**Collected data:**
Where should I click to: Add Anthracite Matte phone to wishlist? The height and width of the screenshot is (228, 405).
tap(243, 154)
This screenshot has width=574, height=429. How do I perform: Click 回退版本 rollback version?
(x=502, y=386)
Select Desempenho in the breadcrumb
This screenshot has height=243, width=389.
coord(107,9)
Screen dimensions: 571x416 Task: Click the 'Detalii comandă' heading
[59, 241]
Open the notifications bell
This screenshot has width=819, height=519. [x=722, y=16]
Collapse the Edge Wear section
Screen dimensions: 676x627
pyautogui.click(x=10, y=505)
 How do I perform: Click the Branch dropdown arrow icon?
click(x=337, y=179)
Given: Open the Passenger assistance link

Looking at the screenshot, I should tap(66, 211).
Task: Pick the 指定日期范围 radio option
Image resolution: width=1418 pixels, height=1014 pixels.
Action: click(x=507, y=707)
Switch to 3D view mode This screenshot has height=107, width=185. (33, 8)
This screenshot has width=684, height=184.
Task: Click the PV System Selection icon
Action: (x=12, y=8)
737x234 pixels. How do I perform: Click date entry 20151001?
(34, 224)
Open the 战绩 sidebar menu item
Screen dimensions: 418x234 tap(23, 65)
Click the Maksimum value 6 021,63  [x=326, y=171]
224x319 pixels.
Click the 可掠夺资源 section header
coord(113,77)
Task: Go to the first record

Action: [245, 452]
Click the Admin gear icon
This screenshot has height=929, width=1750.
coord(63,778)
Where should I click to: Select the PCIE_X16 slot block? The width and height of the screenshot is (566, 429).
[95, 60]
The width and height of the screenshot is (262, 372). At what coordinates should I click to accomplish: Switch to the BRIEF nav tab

**TASK:** Write out the entries above word for word.

**RESULT:**
Where should I click to: Add Anthracite Matte phone to wishlist? The height and width of the screenshot is (228, 405).
tap(243, 154)
This screenshot has width=574, height=429. How do I perform: Click 回退版本 rollback version?
(x=502, y=386)
Select Desempenho in the breadcrumb
This screenshot has height=243, width=389.
coord(107,9)
Screen dimensions: 571x416 Task: Click the 'Detalii comandă' heading
[59, 241]
Open the notifications bell
This screenshot has width=819, height=519. [x=722, y=16]
Collapse the Edge Wear section
Screen dimensions: 676x627
pyautogui.click(x=10, y=505)
 How do I perform: Click the Branch dropdown arrow icon?
click(x=337, y=179)
Given: Open the Passenger assistance link

Looking at the screenshot, I should tap(66, 211).
Task: Pick the 指定日期范围 radio option
Image resolution: width=1418 pixels, height=1014 pixels.
Action: click(x=507, y=707)
Switch to 3D view mode This screenshot has height=107, width=185. (33, 8)
This screenshot has width=684, height=184.
Task: Click the PV System Selection icon
Action: (x=12, y=8)
737x234 pixels. How do I perform: Click date entry 20151001?
(34, 224)
Open the 战绩 sidebar menu item
Screen dimensions: 418x234 tap(23, 65)
Click the Maksimum value 6 021,63  [x=326, y=171]
224x319 pixels.
Click the 可掠夺资源 section header
coord(113,77)
Task: Go to the first record

Action: [245, 452]
Click the Admin gear icon
This screenshot has height=929, width=1750.
coord(63,778)
Where should I click to: Select the PCIE_X16 slot block? The width and height of the screenshot is (566, 429).
[95, 60]
The width and height of the screenshot is (262, 372). At what coordinates should I click to accomplish: Switch to the BRIEF nav tab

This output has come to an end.